SET EXERCISE
Count how many lines of the records below contain the string "This", treating uppercase and lowercase as different, and give only that number.

#### SUPPLIED MATERIAL ####

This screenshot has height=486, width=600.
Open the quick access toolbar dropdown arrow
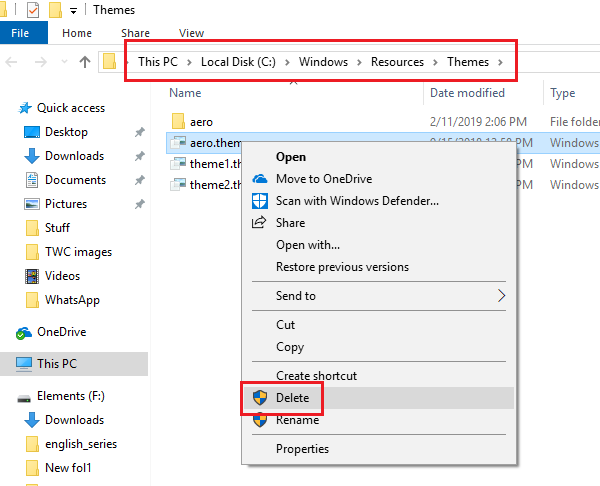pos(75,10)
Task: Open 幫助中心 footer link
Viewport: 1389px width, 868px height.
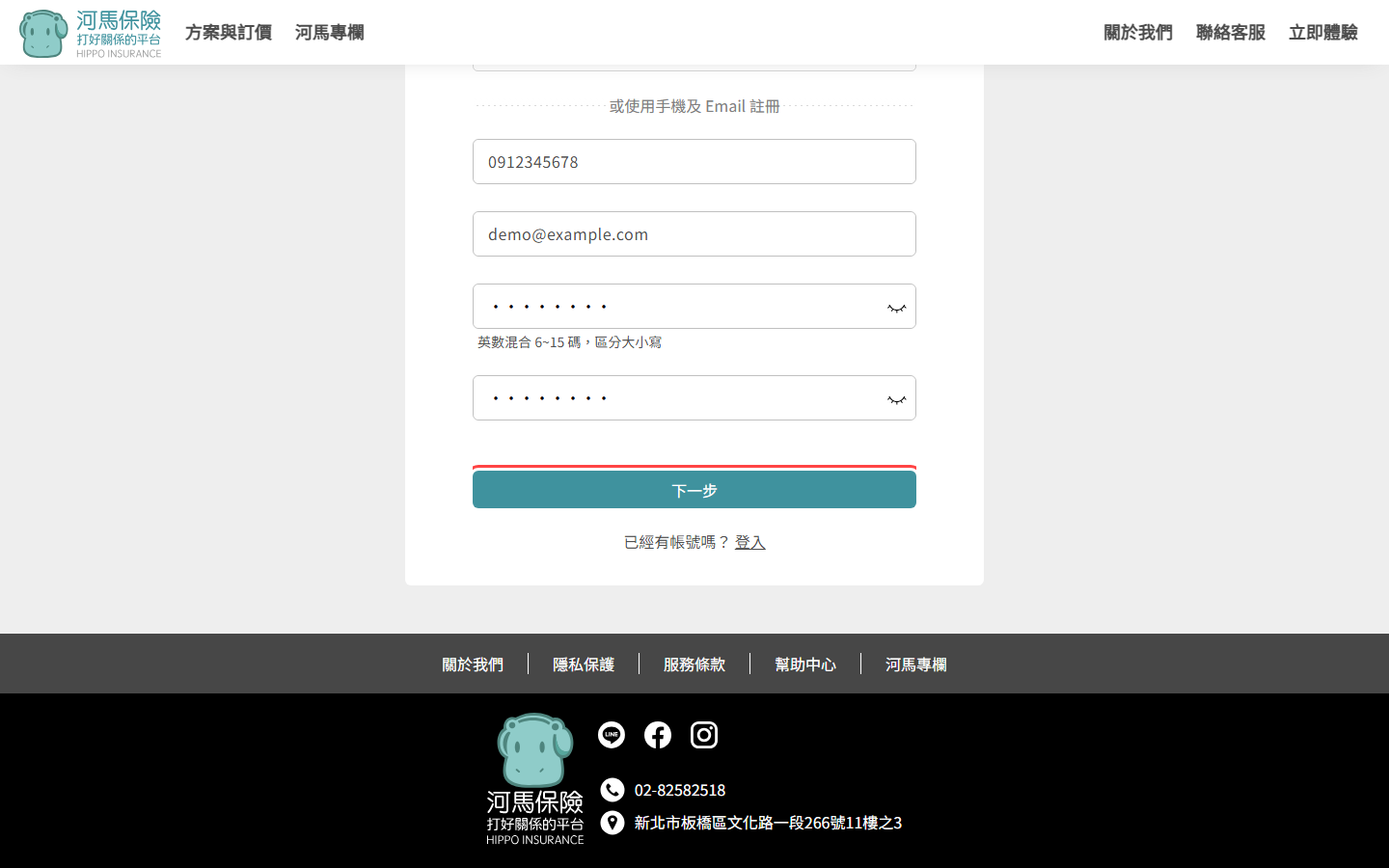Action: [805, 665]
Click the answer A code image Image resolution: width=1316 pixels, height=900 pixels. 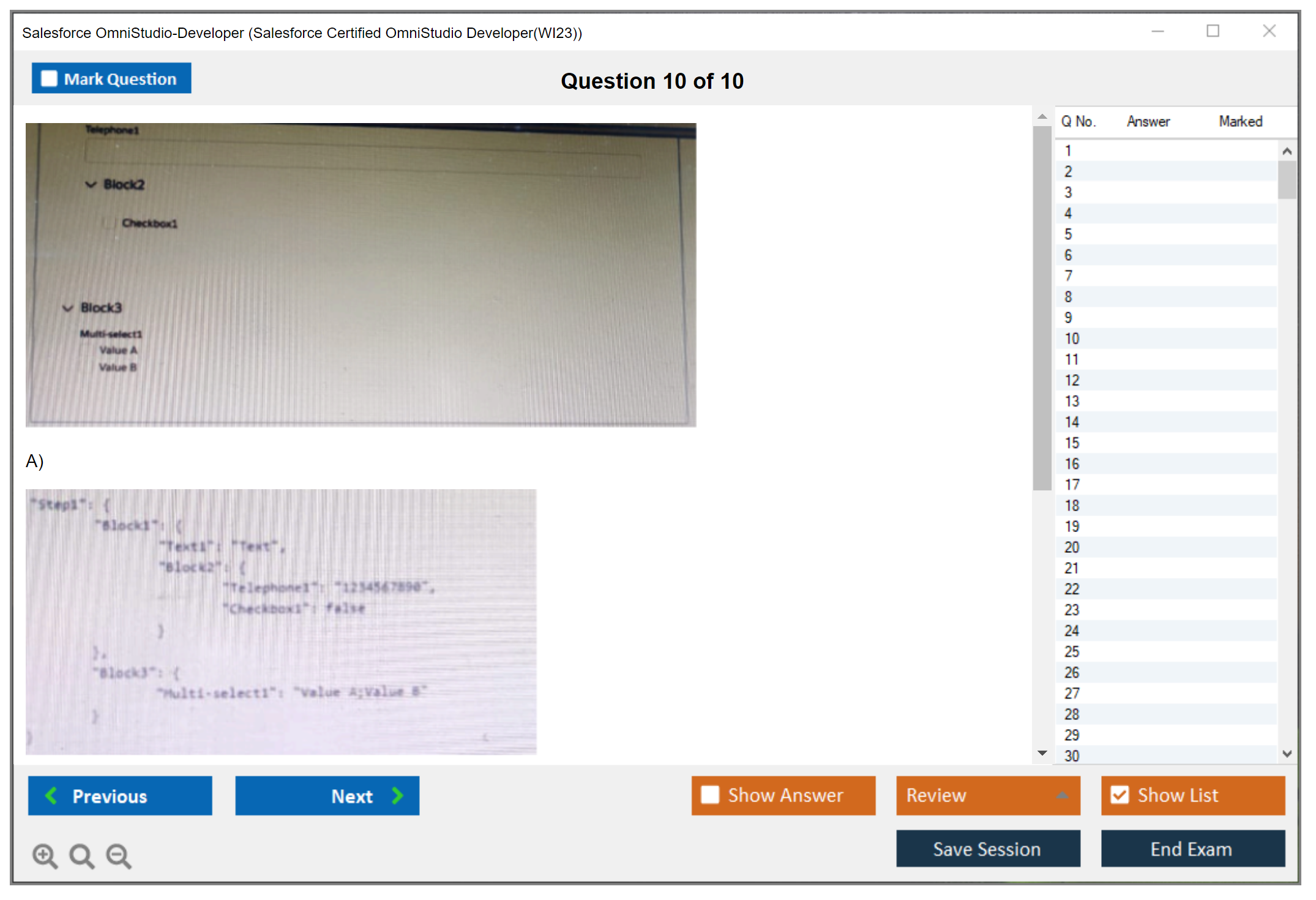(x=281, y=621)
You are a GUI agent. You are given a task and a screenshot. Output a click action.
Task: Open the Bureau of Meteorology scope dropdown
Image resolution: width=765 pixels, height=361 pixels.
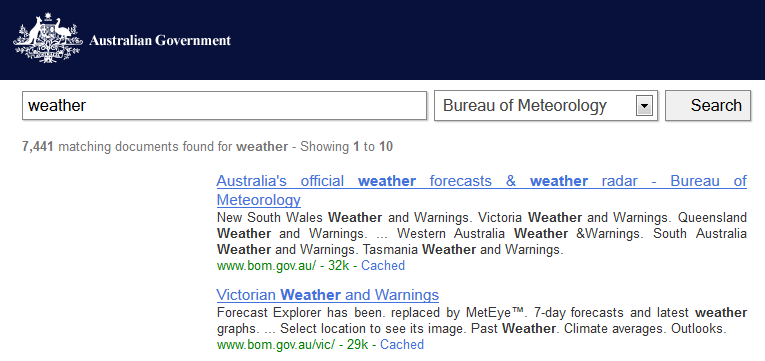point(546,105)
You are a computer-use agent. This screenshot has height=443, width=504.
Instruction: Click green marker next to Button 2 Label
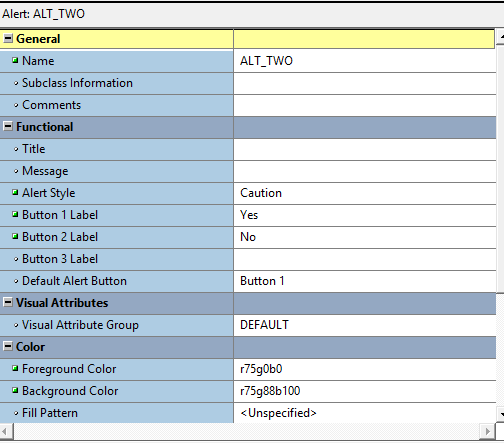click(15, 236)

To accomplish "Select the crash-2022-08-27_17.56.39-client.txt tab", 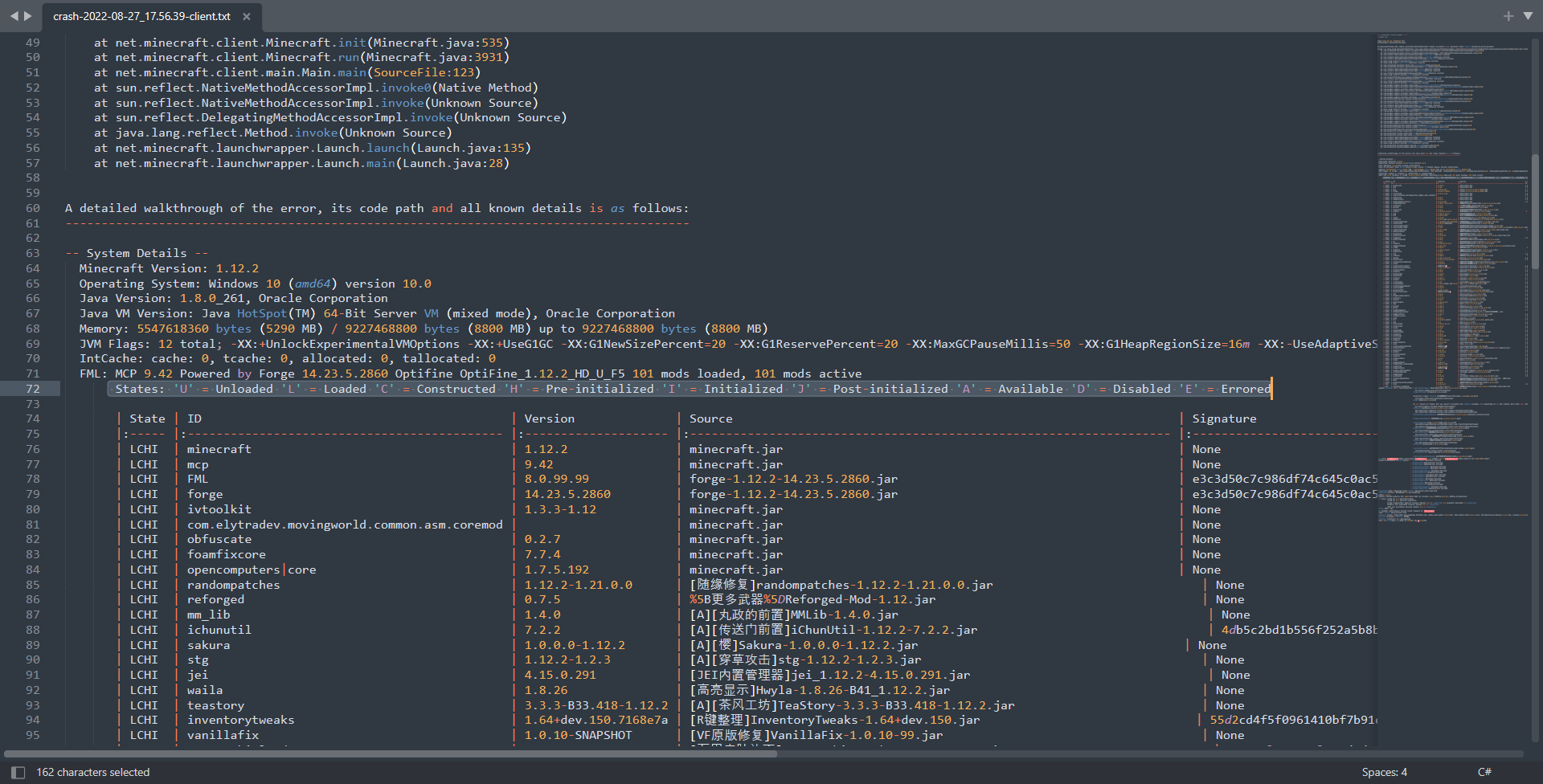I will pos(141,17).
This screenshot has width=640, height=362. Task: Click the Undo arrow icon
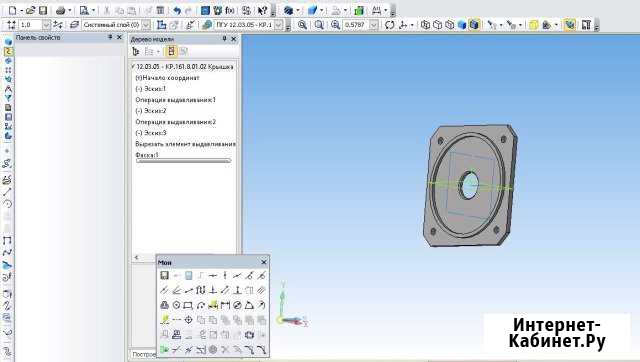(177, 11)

####

ANSWER TO THE PROBLEM
3